J’ai appris de la famille Maréchal des nouvelles qui m’ont bien profondément affligée. J’en suis malade de chagrin et d’inquiétude. Je viens pourtant de recevoir une lettre d’Hippolyte qui m’annonce que Clotilde est beaucoup mieux. Mais sa fille est morte ! pauvre Clotilde, qu’elle est malheureuse ! si bonne et si aimable. Elle ne méritait pas ces cruels chagrins. Elle ignore encore la perte de son enfant, mais il faudra qu’elle l’apprenne et combien ce nouveau malheur lui sera amer ! Je suis sûre que ma pauvre tante a le cœur brisé. Tout est chagrin et misère ici-bas.
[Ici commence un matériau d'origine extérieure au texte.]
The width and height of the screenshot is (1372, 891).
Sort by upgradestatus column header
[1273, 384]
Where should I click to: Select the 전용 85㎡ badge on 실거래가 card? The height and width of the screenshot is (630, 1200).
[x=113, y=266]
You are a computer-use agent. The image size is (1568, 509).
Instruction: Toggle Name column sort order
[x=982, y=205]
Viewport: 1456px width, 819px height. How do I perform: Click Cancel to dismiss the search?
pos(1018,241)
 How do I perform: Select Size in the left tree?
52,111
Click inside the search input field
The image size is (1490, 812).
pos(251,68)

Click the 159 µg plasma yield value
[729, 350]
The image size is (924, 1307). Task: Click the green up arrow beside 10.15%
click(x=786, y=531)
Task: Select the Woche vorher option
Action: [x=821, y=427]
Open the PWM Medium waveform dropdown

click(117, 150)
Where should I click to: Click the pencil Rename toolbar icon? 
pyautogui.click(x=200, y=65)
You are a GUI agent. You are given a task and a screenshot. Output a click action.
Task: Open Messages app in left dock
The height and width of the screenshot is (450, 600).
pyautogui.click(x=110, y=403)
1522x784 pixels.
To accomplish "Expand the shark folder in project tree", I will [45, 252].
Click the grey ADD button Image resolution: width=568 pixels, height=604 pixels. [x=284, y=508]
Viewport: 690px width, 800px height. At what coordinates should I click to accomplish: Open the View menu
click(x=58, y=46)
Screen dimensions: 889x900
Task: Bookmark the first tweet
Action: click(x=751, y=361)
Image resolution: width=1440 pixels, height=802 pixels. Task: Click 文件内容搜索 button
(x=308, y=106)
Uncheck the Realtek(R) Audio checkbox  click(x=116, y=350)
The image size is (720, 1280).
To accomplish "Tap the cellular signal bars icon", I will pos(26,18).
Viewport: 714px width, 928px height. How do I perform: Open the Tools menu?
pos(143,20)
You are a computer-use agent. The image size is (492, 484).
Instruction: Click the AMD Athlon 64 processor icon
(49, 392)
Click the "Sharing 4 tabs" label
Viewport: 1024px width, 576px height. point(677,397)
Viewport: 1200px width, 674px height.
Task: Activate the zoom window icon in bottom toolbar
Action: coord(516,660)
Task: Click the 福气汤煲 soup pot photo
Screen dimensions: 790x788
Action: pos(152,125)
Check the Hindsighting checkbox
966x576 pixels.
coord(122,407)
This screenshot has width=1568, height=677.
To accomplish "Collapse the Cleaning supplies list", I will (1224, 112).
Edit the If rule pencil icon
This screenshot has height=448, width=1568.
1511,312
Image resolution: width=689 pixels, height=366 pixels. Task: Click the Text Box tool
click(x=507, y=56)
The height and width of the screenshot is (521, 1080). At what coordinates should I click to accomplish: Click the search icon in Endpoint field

Vous me mandez que Caroline est malade. Qu’a-t-elle donc ? j’espère que cela n’est pas sérieusement, puisque vous m’en parlez si brièvement. Veuillez m’en donner des nouvelles plus détaillées, ma chère maman, ainsi que de vous-même. Je ne sais si c’est pour me punir que vous me donnez de mauvaises nouvelles sans y ajouter un mot pour les adoucir. Ce serait trop de sévérité, car vous ne croyez pas que j’y sois insensible.

Je suis moi-même continuellement malade, ne pouvant dormir, souffrant beaucoup de l’estomach et d’un battement de cœur si précipité qu’il me semble avoir de l’eau en ébullition sous mes vêtemens. J’espère toujours dans le mois de mai.

Maurice va à merveille. Il est tous les jours plus aimable et plus joli. Mais je me reproche de vanter mon bonheur, quand je pense à cette pauvre Clotilde, dont le sort à cet égard est si différent. L’aisance et les plaisirs ne sont rien au cœur d’une mère en comparaison de ses enfans. Si je perdais Maurice, rien sur la terre ne m’offrirait de consolation dans la retraite où je vis. Il m’est si nécessaire que, sans lui, je ne passe pas une heure sans m’ennuyer.